The impact of Casirivimab-Imdevimab on SARS-CoV-2 quasispecies evolution has not yet been clearly established. In vitro escape studies are inconsistent. Baum et al [23] showed that using these mAbs protected against the emergence of escape variants, whereas Starr et al [28] identified RBD mutations that enable the virus to escape Casirivimab-Imdevimab binding. A few in vivo studies have shown that this association remains potent against the B.1.617.2 variant and does not generate key mAb activity-reducing spike protein mutations [25]. It remains essential to evaluate the efficiency of mAb treatment in real life, including the pressures induced by the mAbs and by the patient himself. These mAbs are used to treat at-risk patients, whose clinical characteristics and/or treatment (immunosuppressive drugs) can exert strong selective pressure, virus persistence, and systemic disorders. Most (74%) of our patients were immunocompromised and hence likely to harbor variants with spike mutations. The 16 patients whose number of spike-protein haplotypes varied over time included 14 (88%) who were immunocompromised, including 7 SOT patients. This indicates that immunocompromised patients are more likely to have new spike variants and that using mAbs exerts selective pressure on SARS-CoV-2 quasispecies. Although 44% of the patients harbored variations in their SARS-CoV-2 quasispecies, we found no key mAb activity-reducing mutations.
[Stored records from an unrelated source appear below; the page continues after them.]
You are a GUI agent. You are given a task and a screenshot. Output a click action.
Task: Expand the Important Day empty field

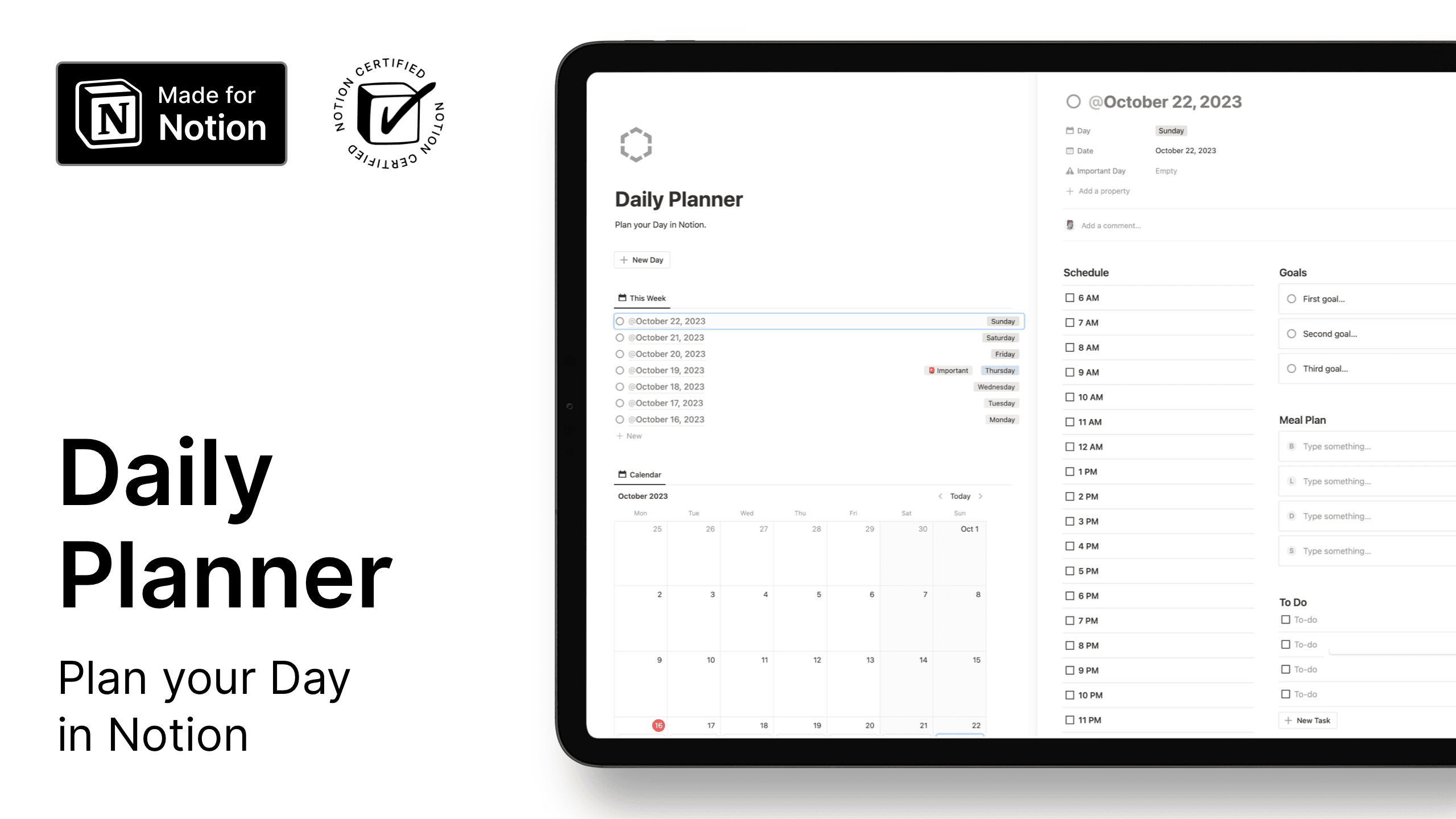click(1166, 170)
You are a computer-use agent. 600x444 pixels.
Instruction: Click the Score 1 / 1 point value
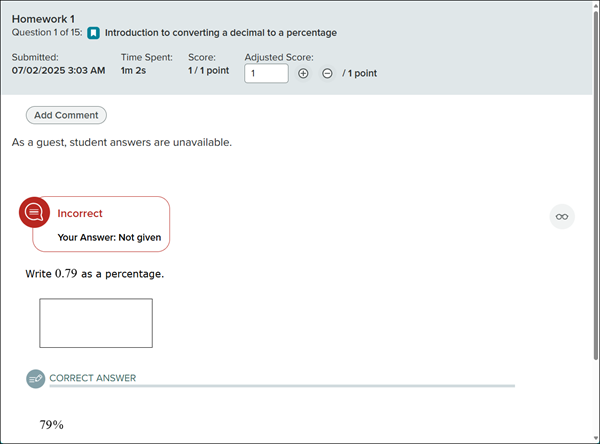209,72
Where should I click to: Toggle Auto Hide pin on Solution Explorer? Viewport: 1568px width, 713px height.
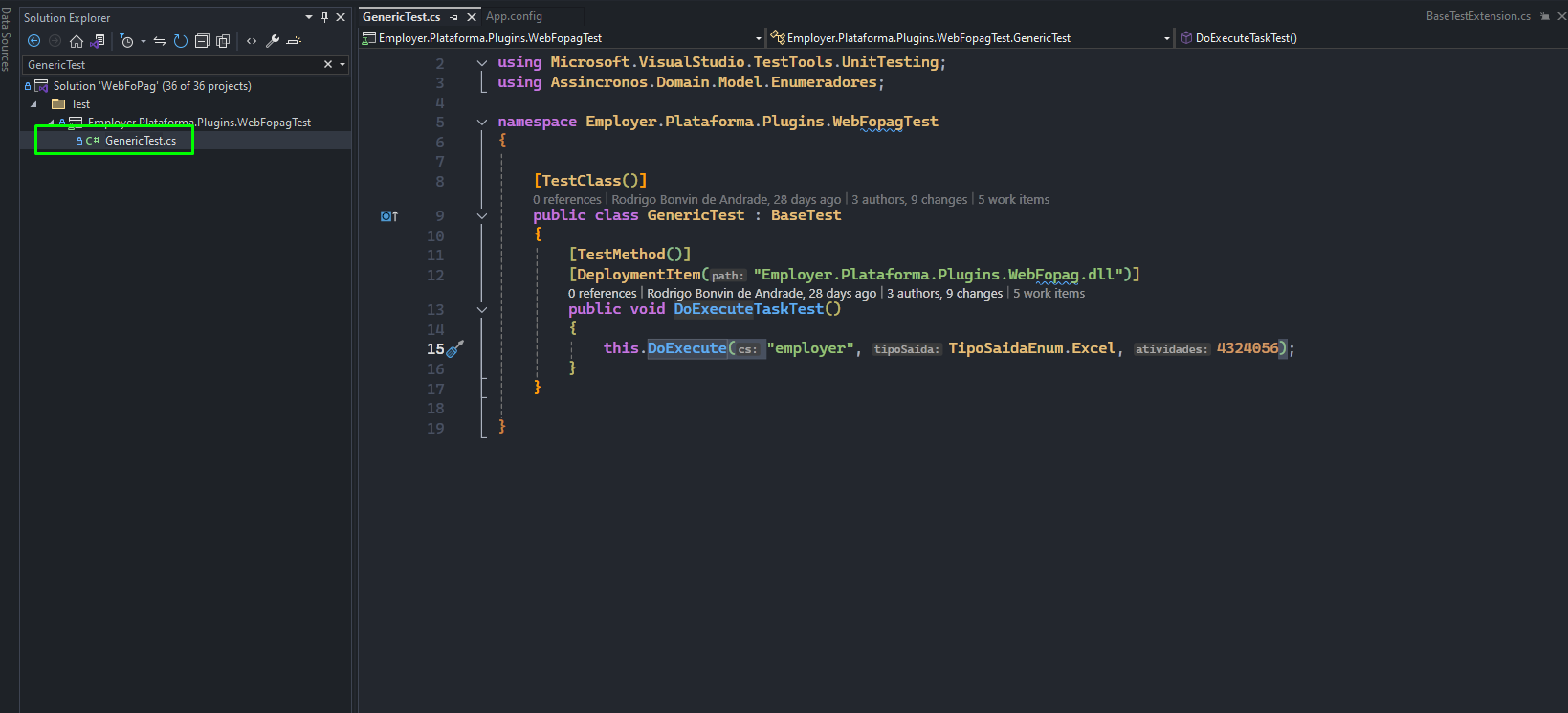point(325,17)
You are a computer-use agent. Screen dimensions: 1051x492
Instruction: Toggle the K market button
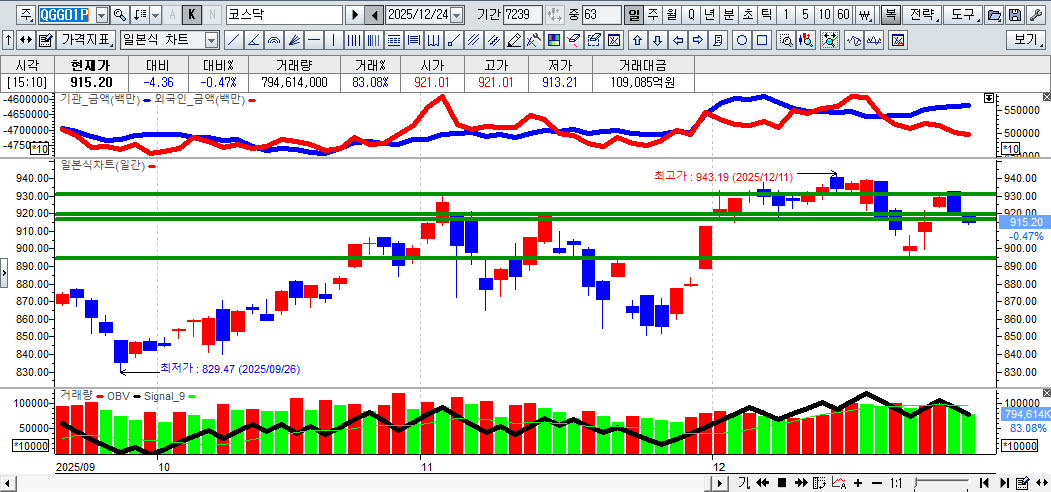coord(192,15)
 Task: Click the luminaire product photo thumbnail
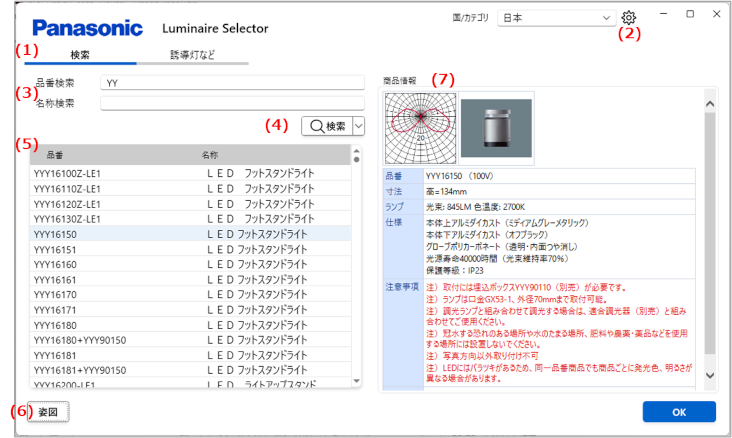[497, 128]
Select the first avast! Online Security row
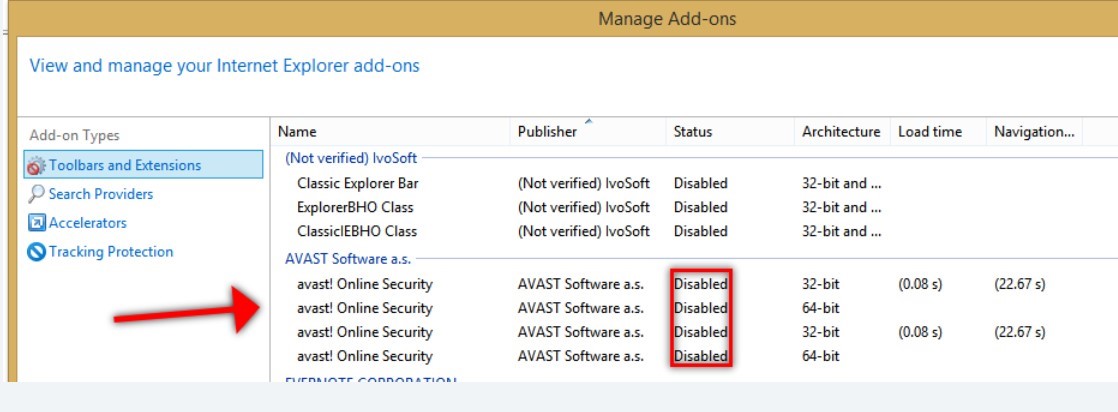This screenshot has width=1118, height=412. (x=365, y=284)
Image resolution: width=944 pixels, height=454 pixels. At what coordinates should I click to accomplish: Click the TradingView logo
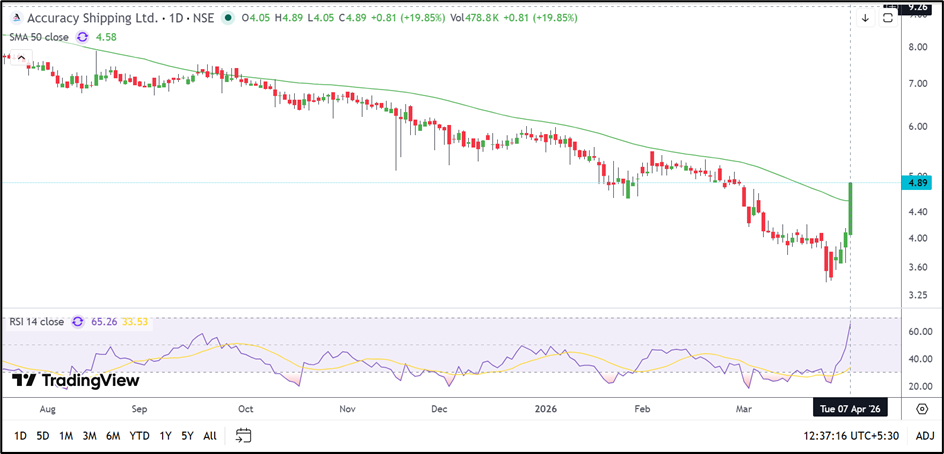tap(76, 380)
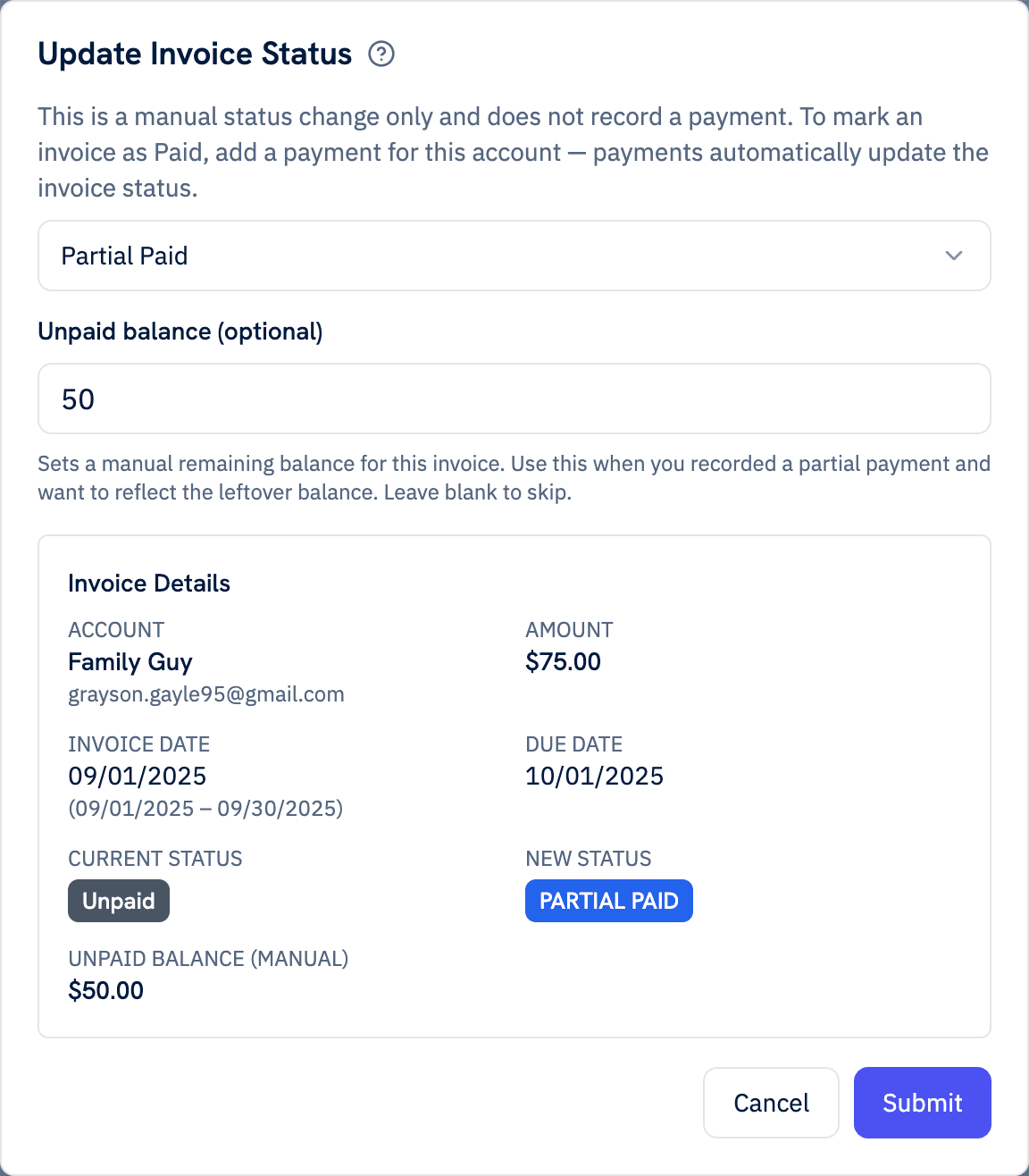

A limitation of our study is the small number of samples sequenced due to the rapid decline in the SARS-CoV-2 NP viral load after mAbs infusion. This also led to a lack of statistical power in the measures of virus quasispecies complexity and diversity. However, we can show that Casivirimab-Imdevimab did not induce key mutation in a substantial number of immunocompromised patients, even if it exerted enough selective pressure to modify virus quasispecies diversity and complexity. Another limitation is the lack of a control group of untreated delta-infected patients, but we found a greater decrease in the viral load of treated SOT patients infected with this ­variant than in the historical group of untreated alpha-infected patients [11].

CONCLUSIONS

Finally, our results suggest that Casivirimab-Imdevimab protects against the emergence of mAbs-resistant variants. However, the Omicron variant (Pango lineage B.1.1.529), first identified in Bostwana and South Africa, could become dominant worldwide. Some recent data indicate that Casirivimab-Imdevimab does not neutralize this variant, which has many mutations, mostly in the N-terminal domain and the RBD of the spike protein [29, 30].